__WHAT THE EXERCISE ASKS__:
Answer these from the article on lost property in Dublin:
1. Across how many locations in Greater Dublin is the taxi lost property service now spread?
2. How many people have downloaded the Hailo iPhone app so far?
3. For how many years has Sean Hyland worked in the Dublin Bus lost property department?
*** TEXT EXCERPT Section Begins ***
You’d never know what you might find — at the Lost & Found

Sean Hyland and Jonathan DeBurca Butler at the lost property office of Dublin Bus with a red bustier, an umbrella and a violin — just some of the objects available to reclaim. Picture: Maura Hickey

FOR some of Dublin’s more exuberant Christmas revellers a trip to the Carriage Office in Dublin was as traditional as a visit to Clery’s window or a Christmas Eve pint in The Duke.

The office, which was located on the grounds of Dublin Castle, was where people went to retrieve goods that had somehow made their way between the cheeks of a taxi seat.

Before it closed, taxi drivers left lost goods at the office where hopeful, rather than expectant, property losers would retrieve them. Because of its city centre location and its inaccessibility the office was not utilised to the full. For this reason its service was spread out across the city and now comprises five different locations across Greater Dublin.

“We’ve found the measure very convenient for drivers,” says a spokesperson for Taxi News, the official publication of the Irish Taxi Drivers Federation. “Instead of having to get to one point, in the old case Dublin Castle in the city centre, they now have a choice of five different stations in which they can deposit the lost property. The person who has lost the item can go into any local garda station and ask them to access the computer system which is linked to the five designated holding spots.”

This is of course just one example of the impact of an efficient modern communication system. But soon there may be no need for a designated holding office at all.

Hailo Taxis, which launched in Ireland in summer 2012, has been at the forefront of modern media utilisation. So far 300,000 people have downloaded their iPhone app which allows users to order, pay for and track the arrival of a taxi from wherever they might be. Every journey is recorded.

“There’s a record of the driver who drove you and the route you took,” says Tim Arnold, general manager of Hailo. “So as well as personal safety, one of the real benefits is safety for your belongings. So imagine you’re after getting out of the taxi and you’ve realised you’ve left something behind, you click on the app, you tap on ‘help’ and you’ll see lost property and in there you’ll see a list of your recent jobs. You can tap into the job that you think you’ve left your item in and if it’s within an hour of the journey, you can call the driver directly. If that doesn’t happen or you can’t get the driver, there’s a little umbrella icon that you can click on to report a lost item and we’ll know automatically which driver the lost item is probably related to and then get in touch.”

Public transport companies are also getting in on the social media act. According to Brendan Cushan, communications manager at Dublin Bus, the company’s @DublinBusNews Twitter account has 20,000 followers while 15,000 followers like its Facebook page.

“One of the things we launched earlier this year was a campaign called Is This Yours,” says Cushan as we stand in the Dublin Bus’ Lost and Found Department on O’Connell St. “As you can see there are lots of mobile phones in here, so once a week we take photos of all the phones left and we put them up on our Facebook and Twitter accounts with #isthisyours.”

Sean Hyland has worked in the department for 17 years. He was a conductor until that role was stopped by the company in the 1990s. Down the years Hyland has seen some unexpected items come through his door.

“We had a live rabbit found once,” he recalls. “The DSPCA were called in for that one. We’ve had crickets for feeding snakes and worms for fishing tackle, which is rotten after a few days.”

On more than one occasion Hyland has opened a bag to find what he delicately calls ‘ladies items’. As we speak I notice a red corset perched on one of the wooden shelves.
*** TEXT EXCERPT Section Ends ***
*** SUPPLIED DATA Section Begins ***
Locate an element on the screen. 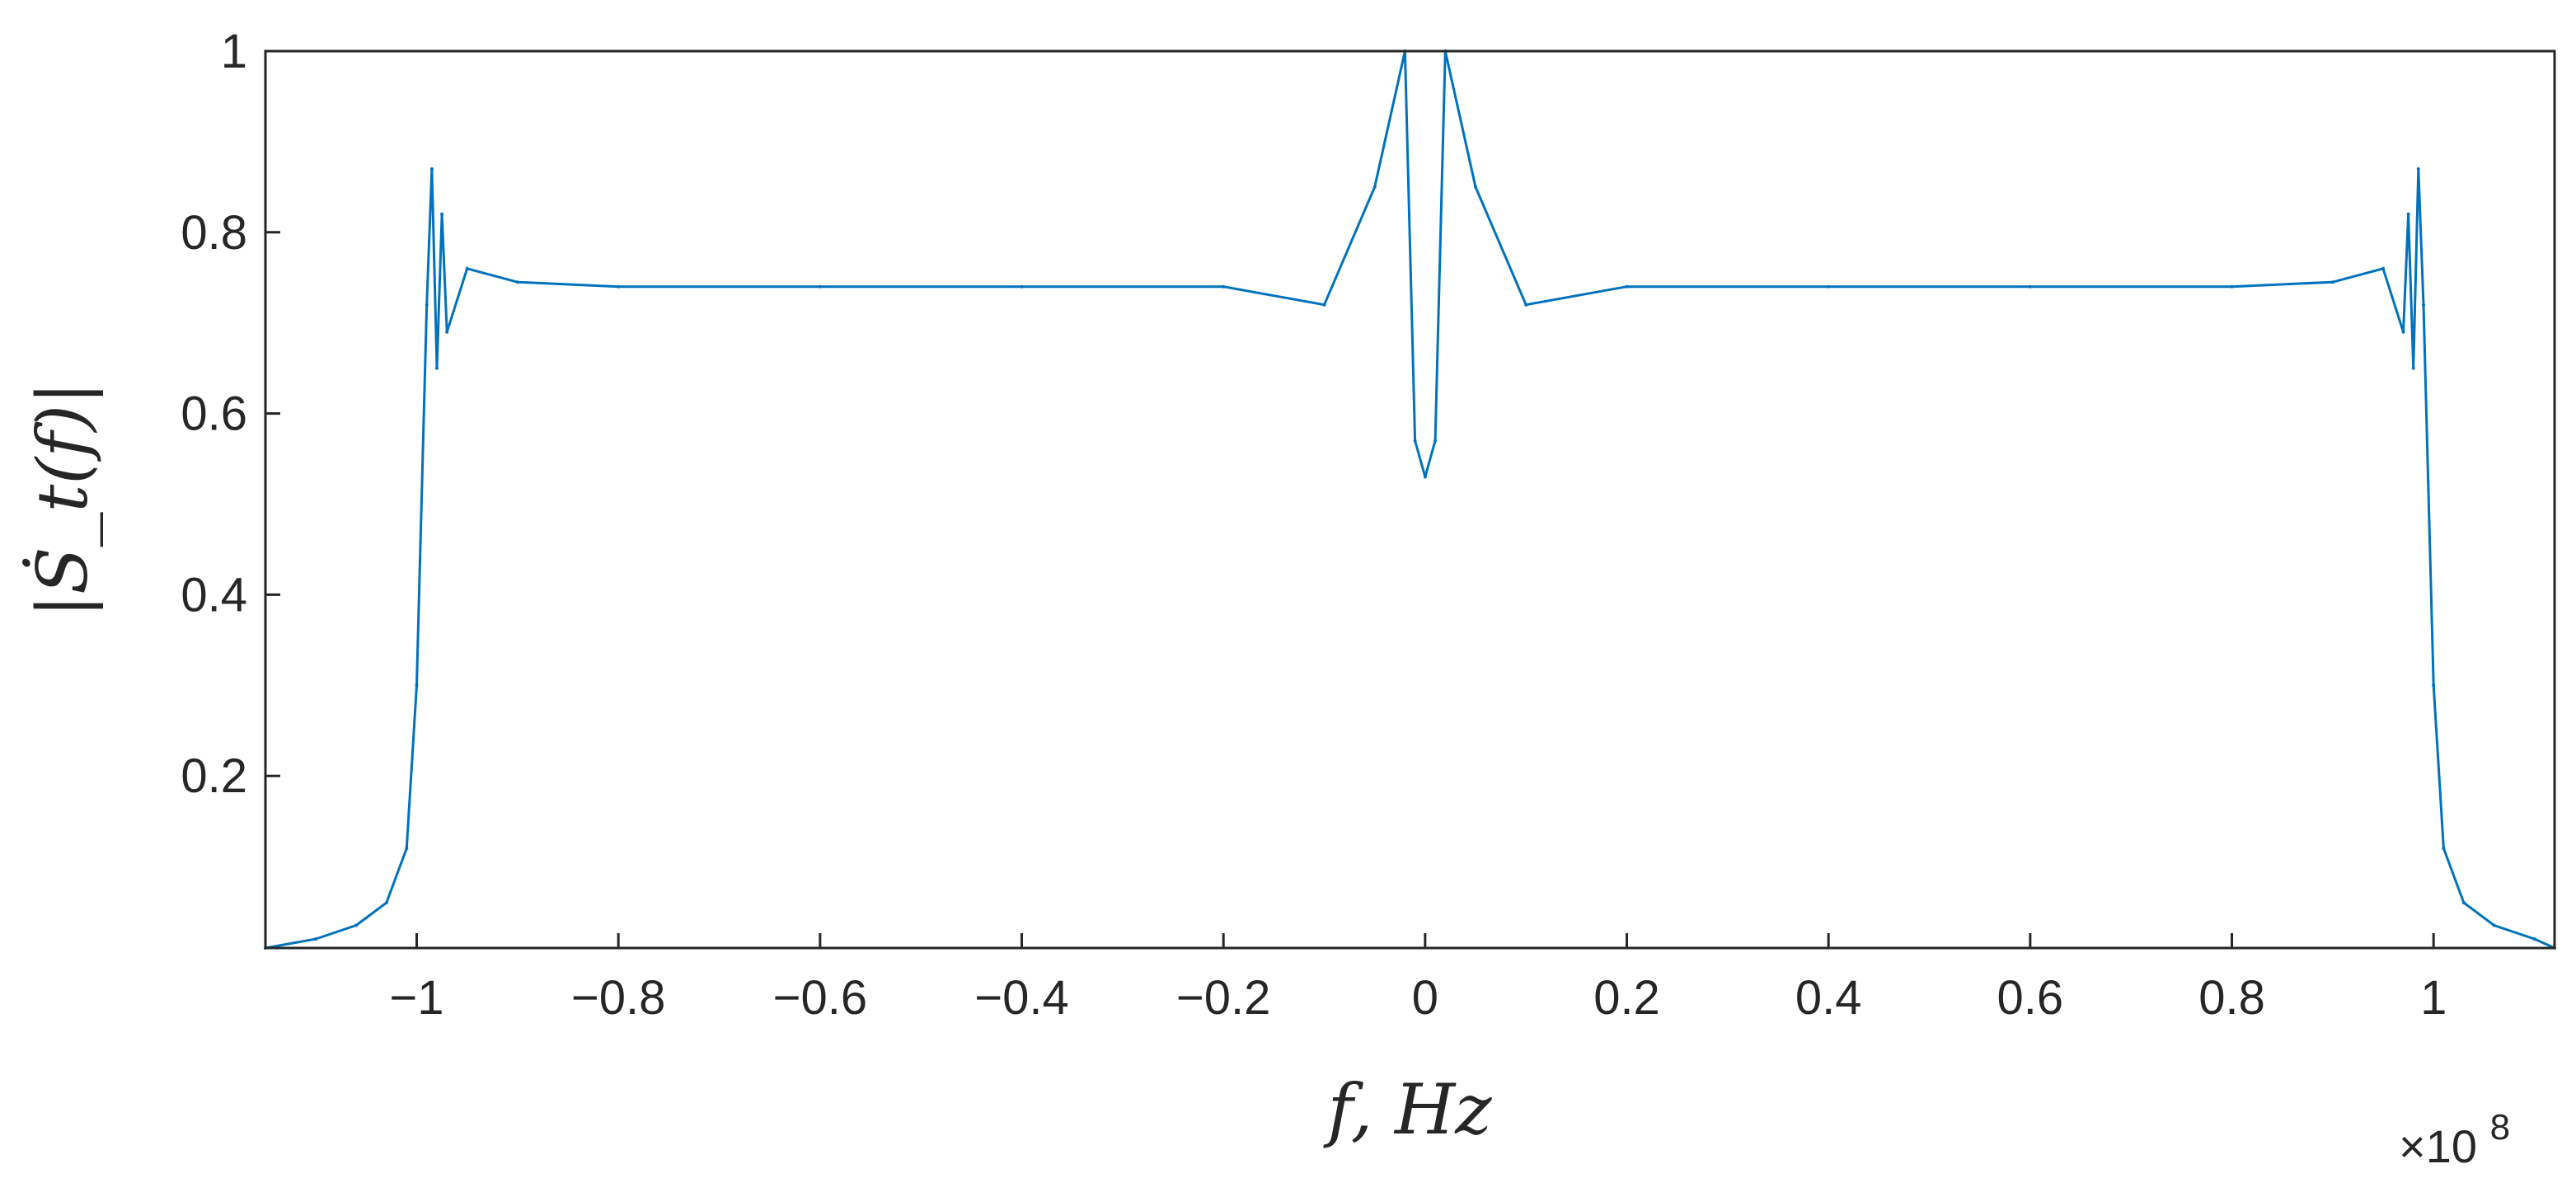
*** SUPPLIED DATA Section Ends ***
__YOUR SOLUTION__:
1. Five
2. 300,000
3. 17 years